Tuesday, April 17, 2007

Report reveals steep rise in Afghan civilian casualties

Mark Tran
Monday April 16, 2007
Guardian Unlimited


The number of civilian deaths in Afghanistan soared last year as insurgents deliberately targeted non-combatants including doctors and religious leaders, a report released today said.

Human Rights Watch - which declared such attacks to be war crimes - said 669 civilians were killed last year, mainly by the Taliban and Hezb-i Islami, a faction that backs Gulbuddin Hekmatyar, the renegade former Afghan prime minister Gulbuddin Hekmatyar.

The toll was the heaviest since the Taliban regime was overthrown by the US in 2001.

"The insurgents are increasingly committing war crimes, often by directly targeting civilians," Joanne Mariner, the terrorism and counterterrorism director at Human Rights Watch, said.

"Even when they're aiming at military targets, insurgent attacks are often so indiscriminate that Afghan civilians end up as the main victims."

The New York-based organisation said the Taliban had been targeting certain groups of civilians, including humanitarian aid workers, journalists, doctors, religious leaders and civilian government employees, condemning them as spies or collaborators.

In 2006, at least 177 civilians were killed in assassinations, and similar ambushes and attacks have continued this year.

"A recent and horrific example was the Taliban's summary execution of the Afghan journalist Ajmal Naqshbandi and his driver, Sayed Agha, in violation of the laws of war," the report said.

Most of the deaths - 500 - resulted from almost 200 bomb attacks, more than double the 2005 total.

Human Rights Watch accused insurgents of intentionally picking out civilian targets that served no military purpose, including schools, buses, or bazaars. The group said bombings had been carried out without regard for excessive civilian casualties or any expected military gains.

One man, who was burned in a July 2006 explosion near the ministry of justice in Kabul, told Human Rights Watch: "I didn't see any [international forces] that day near the ministry, I just saw my people, Afghan people. What was the target, the people?"

Suicide attacks increased sixfold last year compared with 2005, killing at least 272 Afghan civilians and 37 government or international forces - eight times as many civilians as combatants.

The new report also revealed how attacks on Afghan teachers - especially in girls' schools - had doubled from already high levels in 2005, forcing hundreds of thousands of students out of classrooms.

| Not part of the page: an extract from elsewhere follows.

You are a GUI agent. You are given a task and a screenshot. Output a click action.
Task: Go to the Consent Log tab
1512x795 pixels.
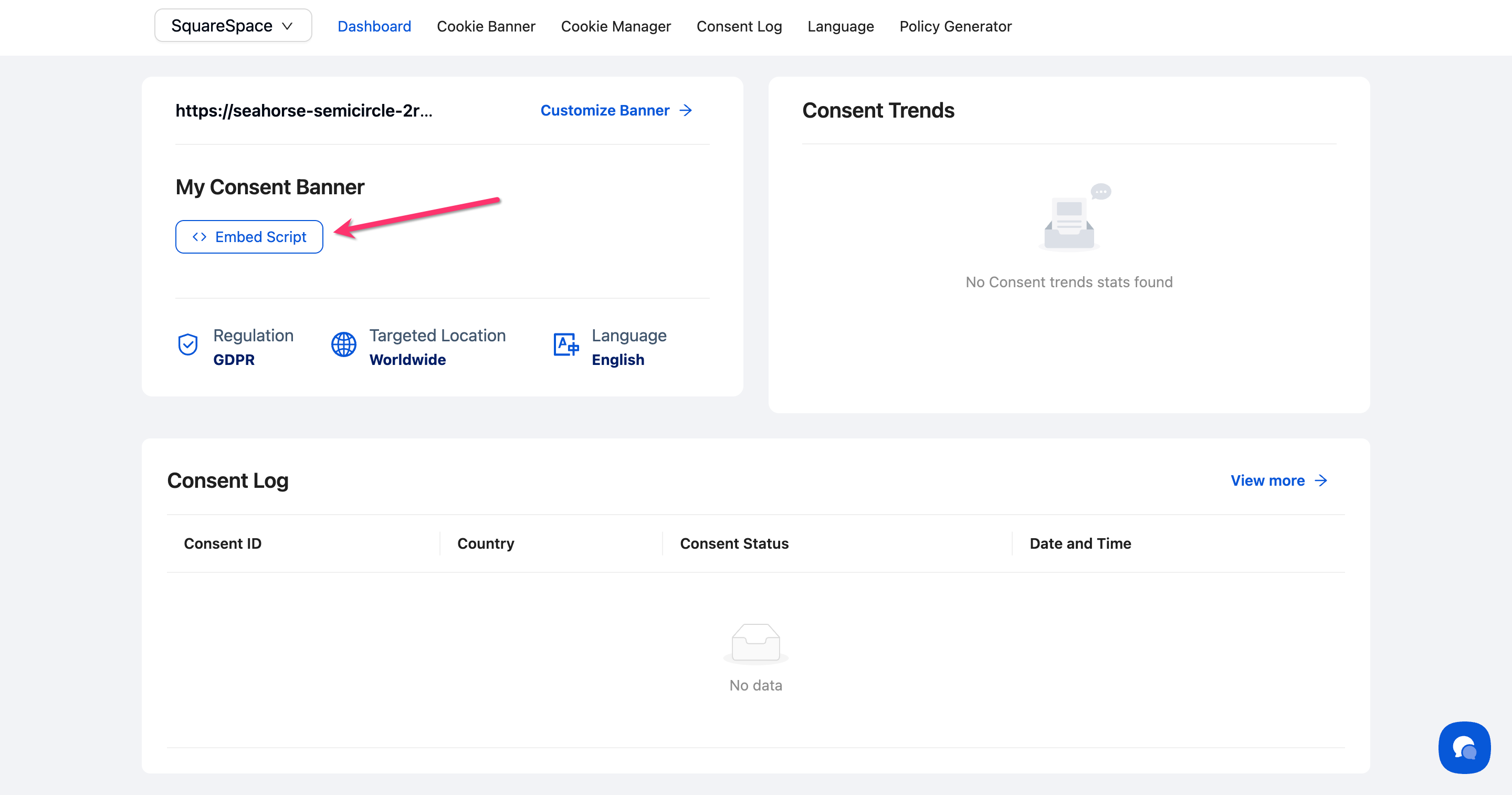click(738, 26)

Human Rights Watch criticised the Afghan government and international forces for military operations that have caused heavy civilian casualties.

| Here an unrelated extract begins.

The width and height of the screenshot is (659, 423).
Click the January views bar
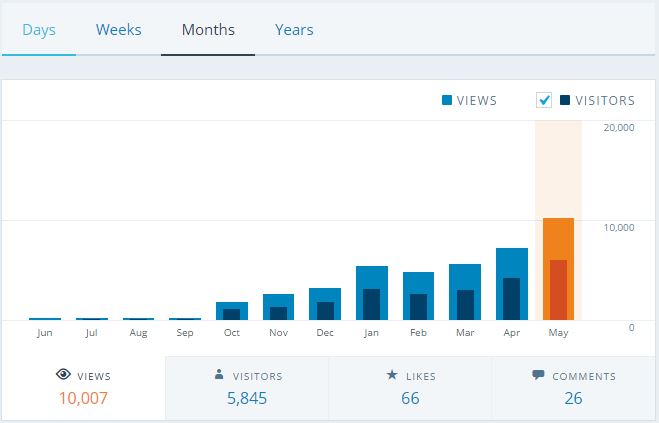pos(371,292)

At least 230 civilians were killed during US-led or Nato operations in 2006, with some of those operations appearing to have violated the laws of war, the group said.

While it added that there was no evidence that US-led forces had intentionally targeted civilians, international forces had either conducted indiscriminate attacks or failed to take adequate precautions to prevent harm to civilians.

Human Rights Watch called on the Taliban and associated groups to stop all intentional attacks on civilians and civilian targets, and avoid all attacks that did not distinguish between civilians and combatants or which cause disproportionate harm to civilians.